«Je venais à peine de commencer mes études de droit et je croquais la vie à pleines dents», se souvient Rosella Giacomin. Un accident d’équitation ayant provoqué un traumatisme craniocérébral de gravité moyenne a mis fin à son existence insouciante. Désormais, rien n’était plus comme avant: à l’âge de 25 ans, elle a dû abandonner son projet d’étudier le droit et de fonder une famille. «Le plus dur, c’était de m’avouer que je n’étais plus la même qu’avant», explique la jeune femme, âgée aujourd’hui de 46 ans.
De retour dans la vie quotidienne, les personnes cérébrolésées luttent le plus souvent avec les conséquences invisibles de leur lésion cérébrale: problèmes de concentration, baisse de la performance, fatigabilité, modifications de la personnalité, sensibilité au bruit. «Bien des personnes cérébrolésées n’ont recours à aucune aide car elles pensent qu’elles s’en tireront seules ou qu’elles doivent y parvenir», remarque Silvia Spaar-Huber, responsable du département conseil chez FRAGILE Suisse. «Lorsque des jeunes sont touchés, ce sont plutôt les parents qui font appel au conseil.»
Plus de compréhension et d’ouverture
«Chez les jeunes, les conséquences d’une lésion cérébrale ne sont pas différentes de ce qu’elles sont chez les personnes plus âgées. Cependant, les jeunes doivent faire face à d’autres problèmes», déclare Anja Ronneburger, conseillère chez FRAGILE Suisse. Rares sont les jeunes qui disposent déjà d’un réseau professionnel, peut-être n’ont-ils même pas encore commencé à travailler. «Il n’est pas facile pour eux d’avouer devant leurs amis qu’ils ne sont plus comme avant et ne peuvent plus faire les mêmes choses», constate Anja Ronneburger. Après une lésion cérébrale, les jeunes récupèrent peut-être plus rapidement.

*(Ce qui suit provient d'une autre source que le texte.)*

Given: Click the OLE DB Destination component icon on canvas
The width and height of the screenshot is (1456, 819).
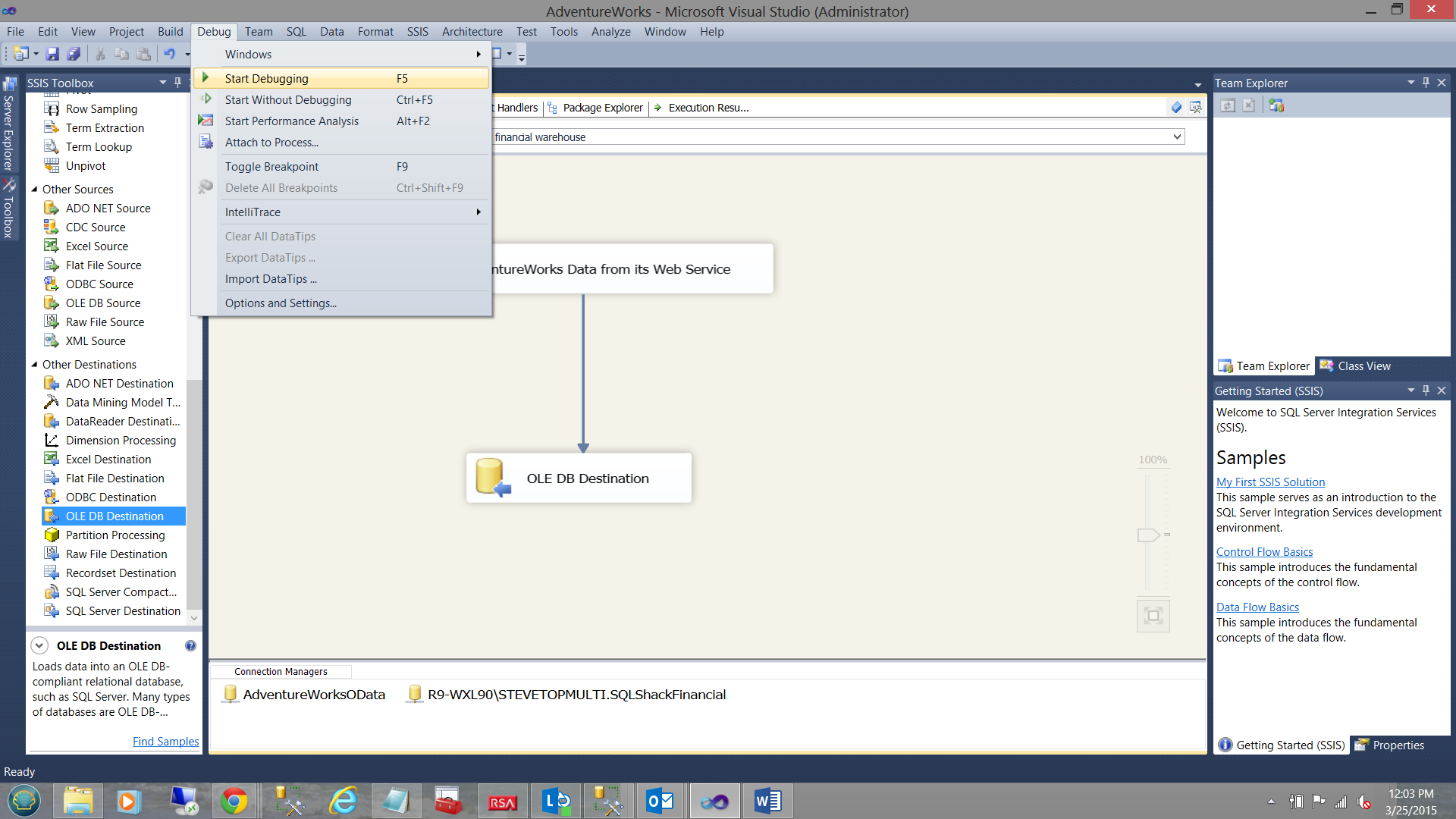Looking at the screenshot, I should point(492,478).
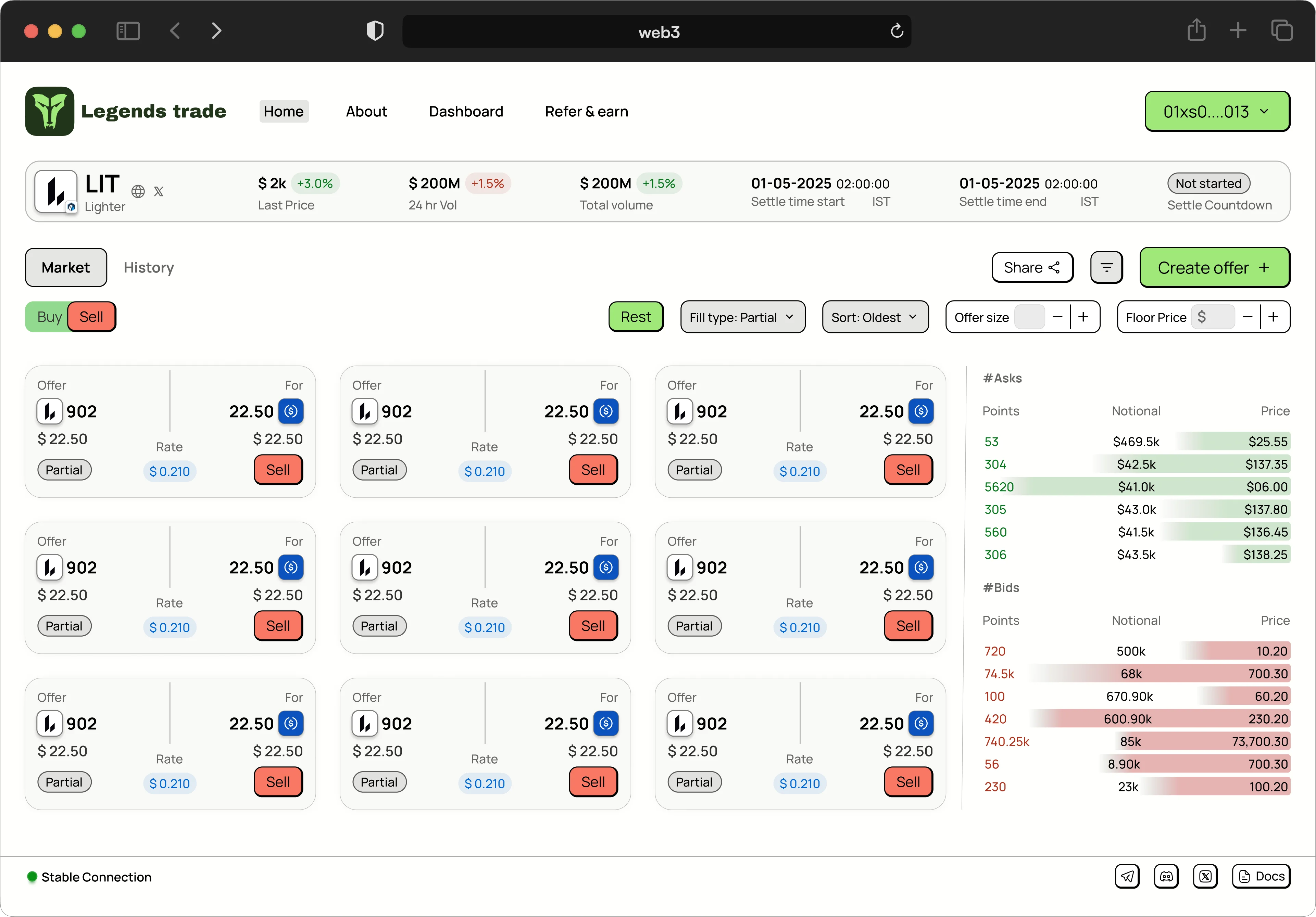Viewport: 1316px width, 917px height.
Task: Toggle the green Rest filter
Action: click(x=636, y=317)
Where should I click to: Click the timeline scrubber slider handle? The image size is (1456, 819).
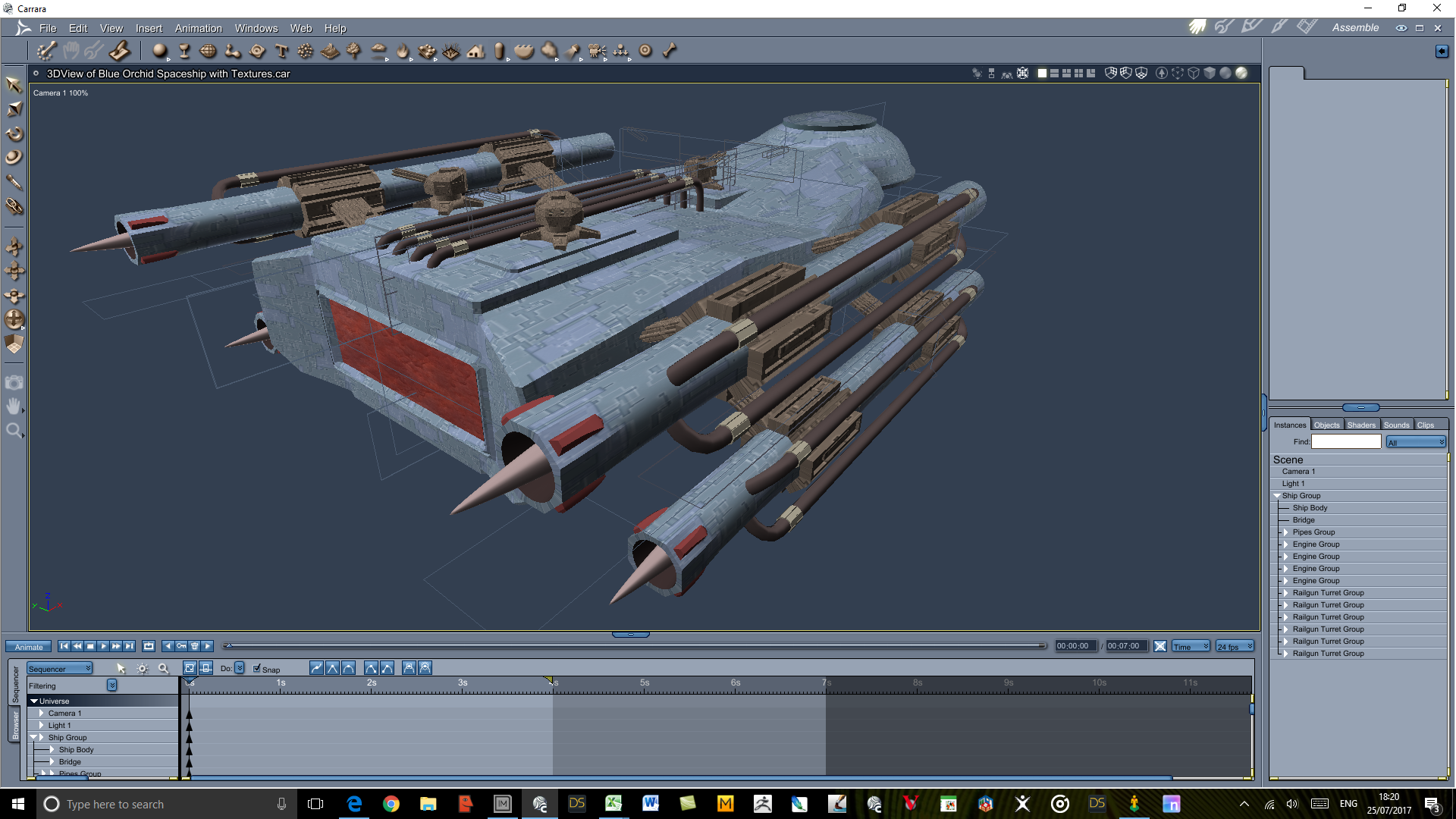tap(228, 646)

Ils réintègrent leur milieu professionnel, leur cercle d’amis et remarquent alors que rien n’est plus comme avant. Ceux qui sont sportifs ne parviennent plus à suivre le rythme. D’autres ne supportent plus la foule des concerts ou des fêtes, le bruit et le volume de la musique. Souvent, les amis ne comprennent pas ces réactions, si bien que la personne cérébrolésée se replie sur elle-même et s’isole. «Je ne me suis pas repliée sur moi-même, mais certains de mes amis ne se sont plus manifestés», précise Rosella Giacomin. Elle tire un bilan: «Il faut essayer d’accepter que la vie a pris une autre direction. On s’aperçoit alors que cette nouvelle voie offre des possibilités infiniment nombreuses, auxquelles on n’avait même pas pensé avant.»
Un autre problème se pose aux jeunes cérébrolésés: «Très peu d’entre eux ont pu se constituer un petit pécule», explique Silvia Spaar-Huber. «A peine viennent-ils de quitter le cocon familial qu’ils ont à nouveau besoin de l’aide et du soutien de leurs parents.» La situation peut devenir difficile pour les deux parties.
Les deux conseillères de FRAGILE Suisse s’accordent à penser qu’une prise de conscience est nécessaire: la population doit savoir que les jeunes peuvent aussi être touchés par une lésion cérébrale. Rosella Giacomin est également de cet avis. «La société doit démontrer davantage de compréhension et d’ouverture à l’égard des personnes cérébrolésées.»